FERRARI 7: cosa chiedergli di più? Fa il suo mestiere, partendo dall’11’ quando indirizza di testa un pallone nell’angolino dove Vannucchi non ci arriverebbe nemmeno col mantello di Superman, per diventare poi una zecca fastidiosa per chiunque provi a portare palla verso la porta biancorossa. Anche stavolta si vince nel segno del Loco.

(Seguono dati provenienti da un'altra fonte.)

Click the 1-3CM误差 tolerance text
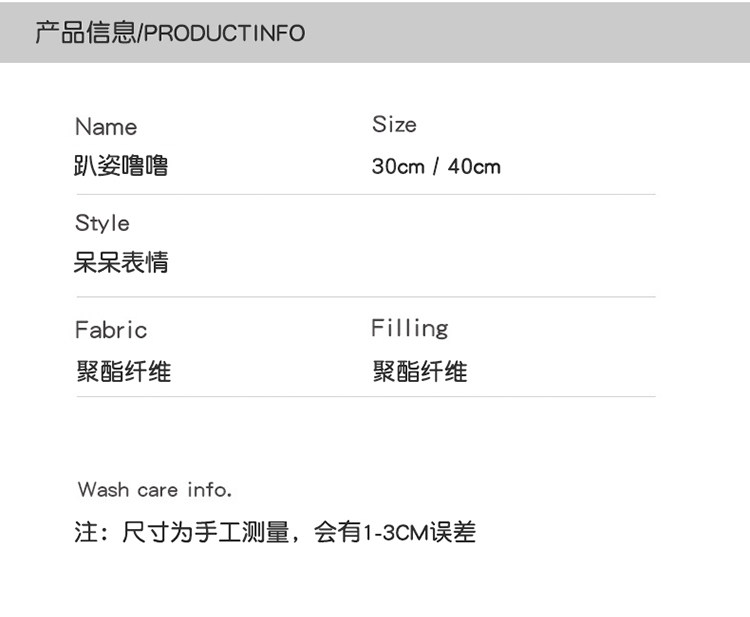This screenshot has width=750, height=617. pyautogui.click(x=418, y=532)
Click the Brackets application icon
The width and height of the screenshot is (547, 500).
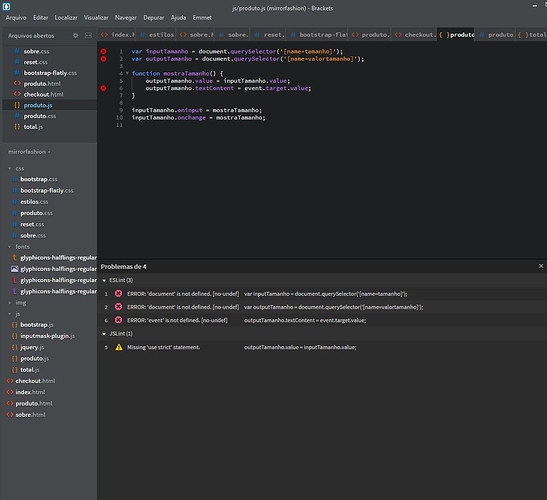click(x=6, y=7)
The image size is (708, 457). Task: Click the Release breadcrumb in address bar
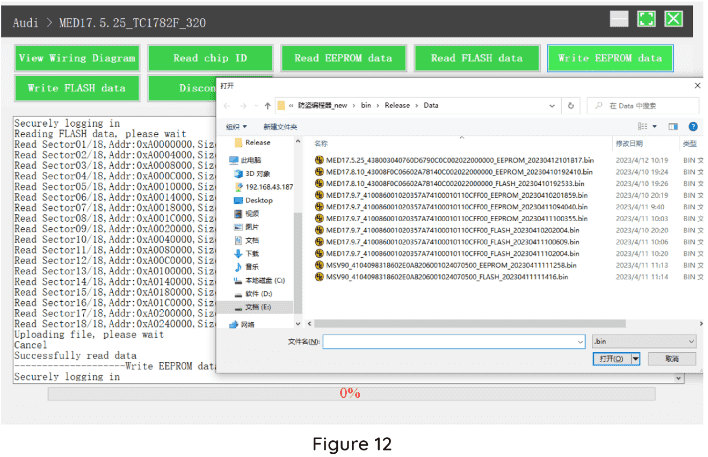(385, 105)
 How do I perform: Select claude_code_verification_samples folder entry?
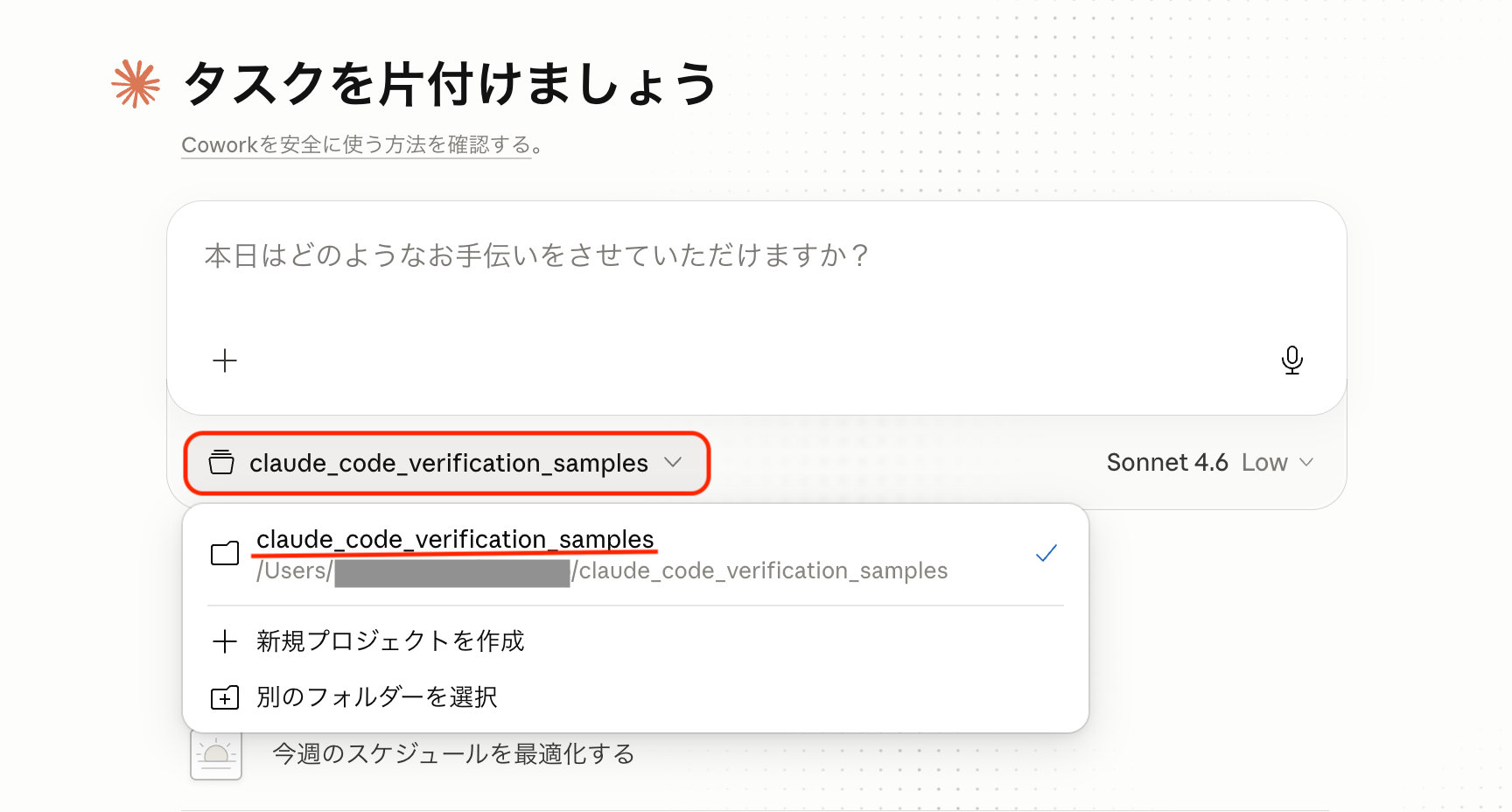coord(636,554)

All. VECCHI 8: mette in campo una formazione giudiziosa e tosta, che regge benissimo al peso di uno stadio completamente avverso. La squadra parte forte, passa subito in vantaggio e gioca una partita che la accredita (se ce ne fosse stato bisogno) come protagonista per i play off. Se ho contato bene, si tratta del 17° risultato utile consecutivo, che (se la memoria non mi tradisce) è un record assoluto per la Nobile Provinciale. E siccome parliamo di un tecnico esperto e navigato, non farà certo l’errore di considerare il passaggio del turno come una pratica chiusa. A Vicenza sarà partita vera e bisognerà lottare, visto che i pugliesi inseguiranno il sogno di espugnare il Menti con almeno due gol di scarto. Per loro quasi una mission impossible, perché il Lane si è dimostrato sul campo superiore agli avversari, con tre palle gol per i padroni di casa ma almeno 4 per i berici. Il Vicenza, ora, è una squadra matura e consapevole dei suoi mezzi. E’ questo il merito principale del mister bergamasco. Complimenti davvero!